Em pesquisas, como a realizada por Oliveira et al. (2008), observamos que,
mesmo com as inovações nos modelos de seleção, esses ainda não se representam
verdadeiramente como democráticos para a seleção dos estudantes que ingressaram no ensino
superior, pois “não modificaram o paradigma de escolha elitista existente no país.”
(OLIVEIRA et al., 2008, p. 12).
[...] A LDB não ocasionou, na realidade, qualquer ruptura com o padrão de seleção
instituído que privilegia os candidatos com maior capital econômico e cultural.
Continua, desse modo, a seleção baseada nas aptidões e capacidades naturais que,
historicamente, tem assegurado que a educação superior, sobretudo os cursos de
maior prestígio social, seja destinada a uma elite econômica e cultural privilegiada.

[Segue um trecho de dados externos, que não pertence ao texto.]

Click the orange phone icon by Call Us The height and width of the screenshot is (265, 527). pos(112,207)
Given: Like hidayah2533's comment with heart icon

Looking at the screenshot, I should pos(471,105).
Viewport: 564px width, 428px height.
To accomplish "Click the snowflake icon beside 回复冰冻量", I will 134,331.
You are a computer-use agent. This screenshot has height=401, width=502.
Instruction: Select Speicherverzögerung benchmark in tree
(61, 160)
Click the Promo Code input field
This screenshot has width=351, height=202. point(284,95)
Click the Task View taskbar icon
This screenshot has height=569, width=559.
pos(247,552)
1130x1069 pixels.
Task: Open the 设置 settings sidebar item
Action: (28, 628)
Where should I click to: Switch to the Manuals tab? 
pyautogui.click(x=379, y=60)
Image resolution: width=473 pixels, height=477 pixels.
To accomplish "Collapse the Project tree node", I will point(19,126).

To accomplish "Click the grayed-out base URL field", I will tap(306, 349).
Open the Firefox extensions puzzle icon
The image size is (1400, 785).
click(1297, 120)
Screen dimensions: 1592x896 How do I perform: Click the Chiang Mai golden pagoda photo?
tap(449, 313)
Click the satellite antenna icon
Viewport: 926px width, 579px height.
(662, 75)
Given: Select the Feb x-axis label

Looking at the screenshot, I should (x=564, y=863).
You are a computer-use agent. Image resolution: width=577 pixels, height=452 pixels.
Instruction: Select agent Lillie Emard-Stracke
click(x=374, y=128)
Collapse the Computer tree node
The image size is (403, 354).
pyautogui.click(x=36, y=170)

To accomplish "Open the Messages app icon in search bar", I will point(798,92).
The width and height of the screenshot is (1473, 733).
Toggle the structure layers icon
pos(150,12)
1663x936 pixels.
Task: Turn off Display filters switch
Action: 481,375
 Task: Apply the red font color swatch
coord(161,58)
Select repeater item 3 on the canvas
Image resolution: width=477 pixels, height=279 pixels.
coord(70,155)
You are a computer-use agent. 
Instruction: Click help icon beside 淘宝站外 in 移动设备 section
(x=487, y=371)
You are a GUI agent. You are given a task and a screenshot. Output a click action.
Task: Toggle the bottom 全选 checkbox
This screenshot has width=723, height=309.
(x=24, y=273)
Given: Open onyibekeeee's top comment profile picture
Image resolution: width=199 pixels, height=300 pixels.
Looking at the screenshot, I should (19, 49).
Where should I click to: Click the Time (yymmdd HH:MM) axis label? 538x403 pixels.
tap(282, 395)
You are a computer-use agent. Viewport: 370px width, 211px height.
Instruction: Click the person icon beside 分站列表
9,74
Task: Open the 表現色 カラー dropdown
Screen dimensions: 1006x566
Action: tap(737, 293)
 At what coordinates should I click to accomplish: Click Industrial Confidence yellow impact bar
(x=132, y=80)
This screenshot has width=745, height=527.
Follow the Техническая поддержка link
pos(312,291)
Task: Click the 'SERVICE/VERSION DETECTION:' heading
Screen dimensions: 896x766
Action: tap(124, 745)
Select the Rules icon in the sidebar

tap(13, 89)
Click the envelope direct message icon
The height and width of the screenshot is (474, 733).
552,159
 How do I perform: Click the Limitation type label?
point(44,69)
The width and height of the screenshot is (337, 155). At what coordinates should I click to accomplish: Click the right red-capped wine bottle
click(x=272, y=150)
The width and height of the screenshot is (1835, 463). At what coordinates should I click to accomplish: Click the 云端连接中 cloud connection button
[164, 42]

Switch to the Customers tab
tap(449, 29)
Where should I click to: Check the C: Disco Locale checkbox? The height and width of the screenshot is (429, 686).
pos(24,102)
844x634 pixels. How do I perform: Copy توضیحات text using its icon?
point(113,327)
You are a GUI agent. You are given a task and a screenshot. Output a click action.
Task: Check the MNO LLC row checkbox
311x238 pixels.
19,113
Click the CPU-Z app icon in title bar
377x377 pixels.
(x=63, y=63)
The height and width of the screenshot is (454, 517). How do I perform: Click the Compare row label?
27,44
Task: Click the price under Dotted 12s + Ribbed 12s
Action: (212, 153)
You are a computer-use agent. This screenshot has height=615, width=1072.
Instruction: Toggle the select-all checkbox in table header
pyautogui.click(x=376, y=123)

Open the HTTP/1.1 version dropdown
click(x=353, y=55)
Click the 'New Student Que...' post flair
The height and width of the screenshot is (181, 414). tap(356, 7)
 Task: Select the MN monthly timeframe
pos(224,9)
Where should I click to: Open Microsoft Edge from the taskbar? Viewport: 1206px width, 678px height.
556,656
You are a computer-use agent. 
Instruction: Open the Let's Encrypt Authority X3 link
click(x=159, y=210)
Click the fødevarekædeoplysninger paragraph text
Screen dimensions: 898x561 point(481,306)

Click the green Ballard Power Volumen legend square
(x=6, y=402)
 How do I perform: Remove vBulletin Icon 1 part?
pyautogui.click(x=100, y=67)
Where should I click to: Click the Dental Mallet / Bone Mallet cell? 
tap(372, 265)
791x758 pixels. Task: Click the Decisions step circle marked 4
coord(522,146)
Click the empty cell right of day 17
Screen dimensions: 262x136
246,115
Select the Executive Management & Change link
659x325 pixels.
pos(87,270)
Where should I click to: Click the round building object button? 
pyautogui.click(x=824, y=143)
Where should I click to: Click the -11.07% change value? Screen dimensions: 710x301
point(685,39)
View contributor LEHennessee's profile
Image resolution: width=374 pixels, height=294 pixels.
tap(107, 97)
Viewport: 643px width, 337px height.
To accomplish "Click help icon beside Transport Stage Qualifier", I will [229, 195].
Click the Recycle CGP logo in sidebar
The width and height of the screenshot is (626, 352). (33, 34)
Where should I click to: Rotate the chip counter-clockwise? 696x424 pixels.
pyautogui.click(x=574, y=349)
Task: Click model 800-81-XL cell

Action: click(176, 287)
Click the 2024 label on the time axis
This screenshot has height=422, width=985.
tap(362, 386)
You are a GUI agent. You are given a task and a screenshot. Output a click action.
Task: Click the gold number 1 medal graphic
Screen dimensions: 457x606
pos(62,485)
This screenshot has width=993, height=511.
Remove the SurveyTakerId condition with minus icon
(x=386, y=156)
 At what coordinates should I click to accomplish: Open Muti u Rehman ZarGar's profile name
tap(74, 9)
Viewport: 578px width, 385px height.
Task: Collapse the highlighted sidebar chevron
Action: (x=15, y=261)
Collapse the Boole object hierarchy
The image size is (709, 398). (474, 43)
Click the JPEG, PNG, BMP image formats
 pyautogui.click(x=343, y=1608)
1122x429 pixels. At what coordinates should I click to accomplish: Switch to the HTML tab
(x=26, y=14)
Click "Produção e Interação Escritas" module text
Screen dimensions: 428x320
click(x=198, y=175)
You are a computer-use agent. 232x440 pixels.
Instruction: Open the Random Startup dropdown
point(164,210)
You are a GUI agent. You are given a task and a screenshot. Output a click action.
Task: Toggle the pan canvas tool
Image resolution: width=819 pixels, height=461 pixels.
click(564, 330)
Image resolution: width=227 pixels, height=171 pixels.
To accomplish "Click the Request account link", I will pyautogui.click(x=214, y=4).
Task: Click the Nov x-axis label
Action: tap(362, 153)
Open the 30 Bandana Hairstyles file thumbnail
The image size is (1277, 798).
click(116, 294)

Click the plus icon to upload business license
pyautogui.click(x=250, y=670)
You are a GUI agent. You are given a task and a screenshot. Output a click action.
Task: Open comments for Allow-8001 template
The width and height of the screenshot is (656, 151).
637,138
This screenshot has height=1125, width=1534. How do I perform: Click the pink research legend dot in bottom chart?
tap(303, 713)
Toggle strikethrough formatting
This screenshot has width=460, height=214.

(OLIVEIRA et al., 2008, p. 13).
Por meio da pesquisa ora realizada, é possível inferir que grande parte dos
estudantes já desejava ingressar na enfermagem, mesmo não sendo esse o seu primeiro desejo,
mas, em face da realidade, era nesse curso que os mesmos poderiam ingressar no ensino
superior, o que parece ter sido o fator que se impôs na sua decisão.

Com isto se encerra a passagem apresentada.